▸ **CHALLENGE 1**
In the mixtape post, which song by The Fall appears on side A?
▸ **CHALLENGE 2**
According to the mixtape post, why do the songs allowed to run all the way through stand out? Explain in one to three sentences.
▸ **CHALLENGE 3**
Continue the mixtape post from its closing lines.

━━━━━ QUOTED PASSAGE

A series of honorary every day i wake up, out of the darkness, into the light posts about some tapes what I got. If they had an order they don't now. No tracklists either, so what follows is more work than it looks. Audio to follow.

I know fine the joy of seeping into my music collection with someone else's ear in mind; when I'm mixtaping is probably when I love music most. But, Item: none of youse tell his mam that this is (some of) what he was getting up to in that 'Revision' month, alright?


A - 'Just Barely Enough To Believe In '

1. [some plainsong]
2. [cuts to] [More plainsong]
3. [cut] Crumb by Crumb - Rufus Wainwright
4. [violent cut] You Got The Love - Source (Candi Staton)
5. [cut] Can't Seem To Make You Mine - Ramones
--> 2s of "Teenage Kicks -->
6. [The Fandango Boys mocking the Bee Gees?]
7. [some light-stepping grime, 10s]
8. [this is classic, but I can't name it] - Benga?
--> 5s of techno-y rnb - Kanye? -->
9. Neon Lights - Kraftwerk
10. [cut] Rules & Regs - Rufus Wainwright
11. Words Of Expectation - The Fall
12. Dinner At Eight - Rufus Wainwright
13. Pogo - Alice
14. - [Honey Shop Screamers?]
15. [some incredibly beautiful mid-fi pop]
16. Martha - Rufus


Overall mood - characterization, if you like - is of someone trying to be romantic though let down much before. Overall composing is impatient - undressing someone while you're being undressed - with paceless jumps and "I'm bored with you; get out"-cuts, which emphasises the songs which are allowed to run all the way through; "they're respectable, I wouldn't touch them." Overall eclecticism goes without saying.

"I would like, deep down /At the bottom of my odour, lingering, my heart and soul /
To see the government wrecked / And my LPs roll"

━━━━━━━━━━
━━━━━ DATA SHOWN

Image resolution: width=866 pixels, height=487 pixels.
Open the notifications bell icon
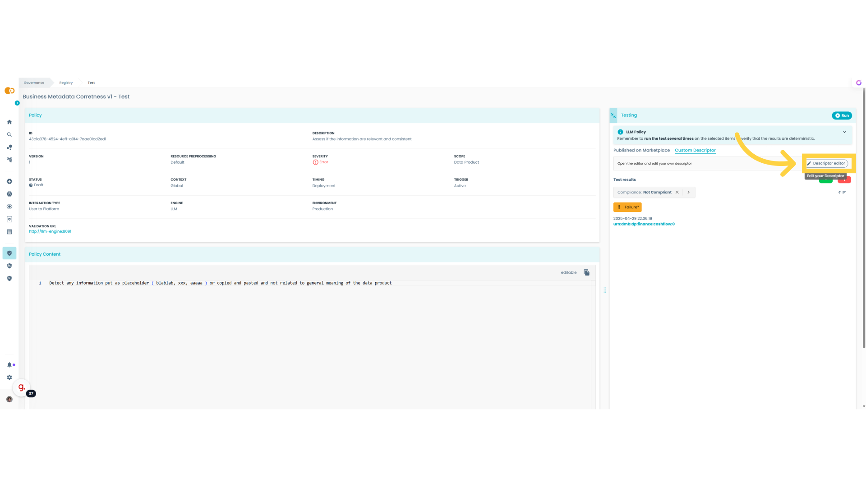point(9,365)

━━━━━━━━━━

▸ **TASK OUTPUT 1**
"Words Of Expectation."

▸ **TASK OUTPUT 2**
The tape is put together impatiently, with paceless jumps and abrupt "I'm bored with you; get out" cuts. That treatment emphasizes the few songs left uncut, which come across as "respectable" ones the compiler wouldn't touch.

▸ **TASK OUTPUT 3**
The slamming of Gregorians against Rufus' very different grandeur works very well, though I don't know if I'd trace any influence across it. The change to Candi Staton is brutal, makes the song hit you deep past guard (as it probably hasn't before).

Rufus is the pedal note, the reference point, the observer of it, too. There's only the climax of "Rules and Regulations", which could easily have been infuriating - Mount Improbable! - but any bad feeling is absorbed into the much greater bad feeling of the Fall.

Just look at the sequence from 11-14, will you? Epic snot followed by yearning cabaret wrapped in a glitchy dream and all taken care of, finally, by [a garage demo equally Booker T and Half Man Half Biscuit.] It takes love to pull that off, more than I've got, more than you probably have. And none of the 2sec teases or attempts to disorient undo this.

"Doesn't everyone want to be someone else?"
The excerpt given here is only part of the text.